Rogner sur les garanties est peu probable, les entreprises se devant d’offrir le même niveau de couverture à leurs salariés. Elles disposent, en revanche, d’un autre levier pour éviter de subir une hausse des cotisations : la prévention. «La solution n’est pas uniquement d’indexer les cotisations ou de minorer les garanties ! Verspieren accompagne ses clients en menant notamment des audits approfondis pour lutter contre l’absentéisme au travail et en déployant des solutions adaptées visant au bien-être des salariés et à leur retour à l’emploi, et ce, en collaboration avec les assureurs», détaille Ludivine Baudelle. Cet accompagnement se révèle déterminant pour éviter que l’arrêt de travail ne soit prolongé par le salarié.
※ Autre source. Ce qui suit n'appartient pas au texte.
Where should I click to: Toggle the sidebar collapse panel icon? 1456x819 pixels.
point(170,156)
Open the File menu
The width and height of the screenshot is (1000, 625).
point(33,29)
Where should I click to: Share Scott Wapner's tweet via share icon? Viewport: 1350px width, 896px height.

Les complémentaires santé dans le viseur de l’Etat
Quant aux complémentaires santé, elles devraient également subir les effets de la réforme des retraites puisque les salariés bénéficiant du régime collectif seront couverts deux ans de plus. L’impact d’ici à 2030 restera modéré, selon Verspieren, inférieur à 0,5% par an. Addactis anticipe, de son côté, une hausse de 5% du coût des garanties après 2030, tirée par le vieillissement de la population. «L’effet âge est un facteur important dans la tarification des contrats, rappelle Estelle Villermet. Le taux d’activité des 60-64 ans est de 35% et va encore augmenter du fait de la réforme. Cela va tirer les dépenses de santé vers le haut. »
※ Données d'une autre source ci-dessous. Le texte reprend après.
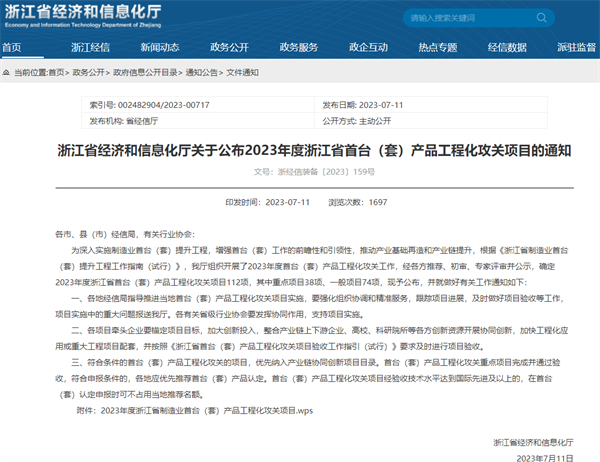The width and height of the screenshot is (600, 462).
Task: Select the 政务公开 navigation menu
Action: click(229, 47)
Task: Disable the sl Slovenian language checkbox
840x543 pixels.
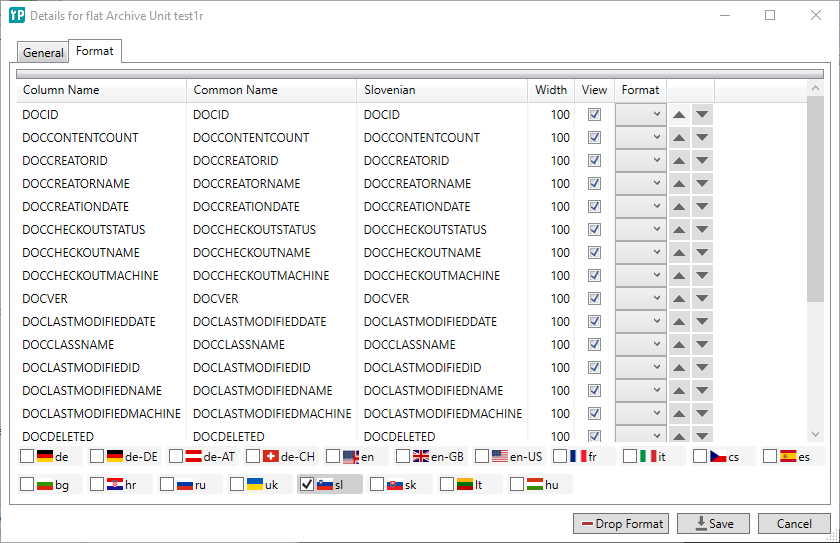Action: (307, 485)

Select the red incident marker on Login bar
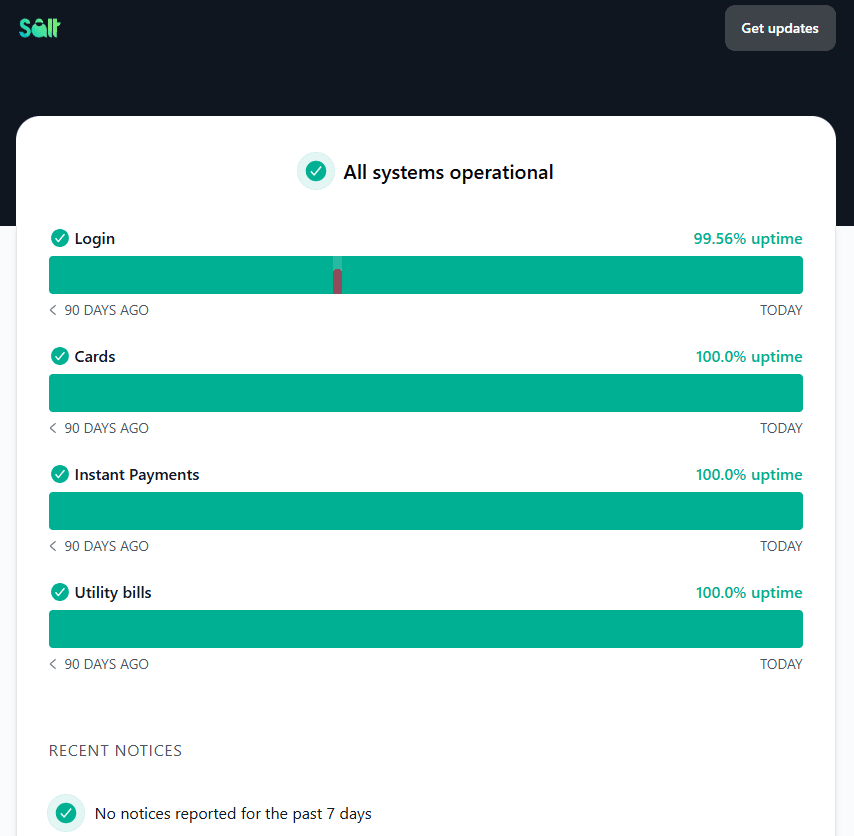pyautogui.click(x=338, y=279)
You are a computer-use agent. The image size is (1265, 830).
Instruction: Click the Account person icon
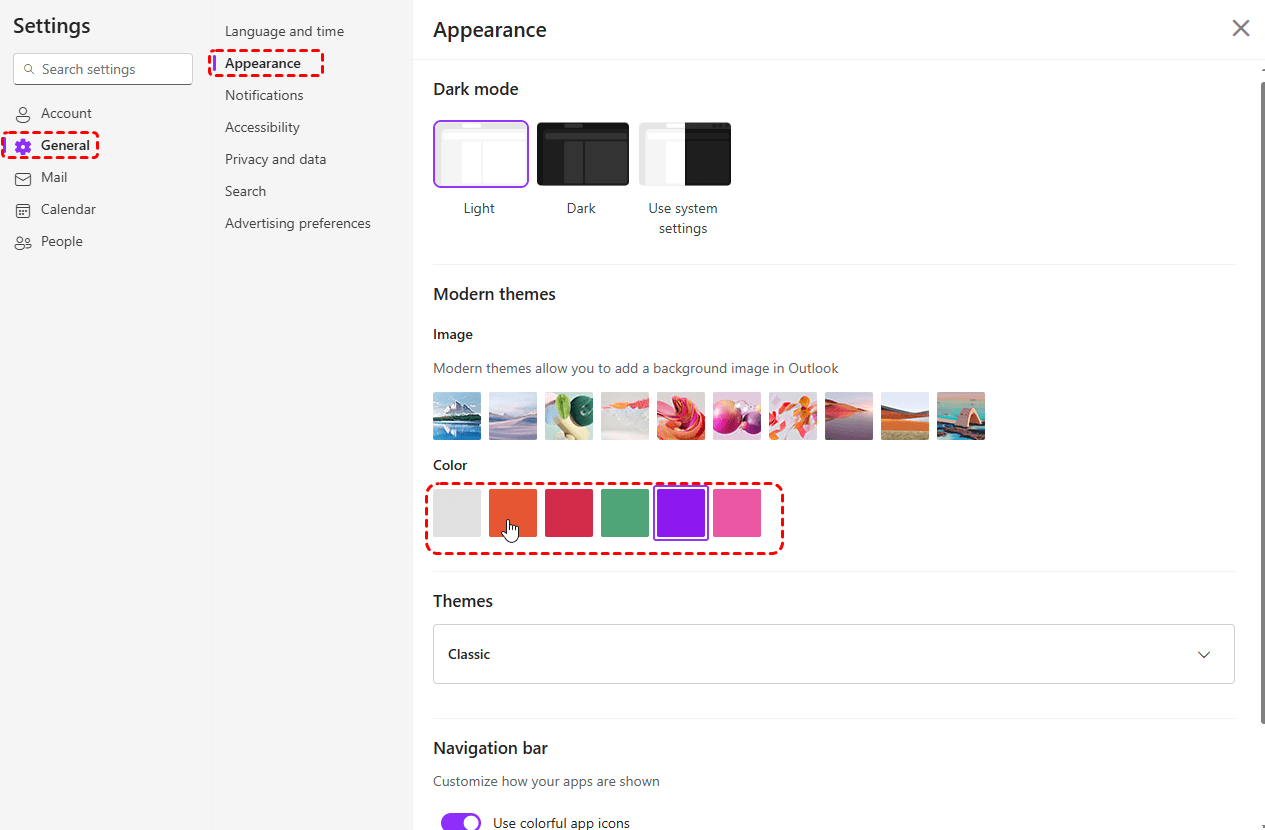coord(23,114)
C’est sans compter d’éventuelles réformes qui pourraient encore augmenter la charge pour les complémentaires santé d’ici à 2030. «On ignore quel sera l’avenir pour les frais de santé. A titre d’exemple, les transferts de charges de la Sécurité sociale vers les régimes complémentaires vont probablement se poursuivre», rappelle Ludivine Baudelle de Verspieren. Si le gouvernement a renoncé à son projet très controversé de «Grande Sécu», il continue à accroître la charge pesant sur les assurances santé. Au 1ᵉʳ octobre, doit ainsi entrer en vigueur la minoration du remboursement des soins dentaires par la Sécurité sociale : elle les prendra à charge à 60% contre 70% auparavant.
Cette mesure devrait entraîner une hausse annuelle de 0,66% sur le montant des remboursements effectués par les complémentaires santé, selon Verspieren. Dans ce marché haussier, le courtier recommande un pilotage sur mesure et une analyse fine avec ses entreprises clientes des postes subissant une dérive des remboursements. La prévention et le recours aux réseaux de soins, qui permettent aux assurés de bénéficier de tarifs négociés, sont d’autres leviers pour limiter une hausse des dépenses de santé qui paraît de plus en plus inéluctable.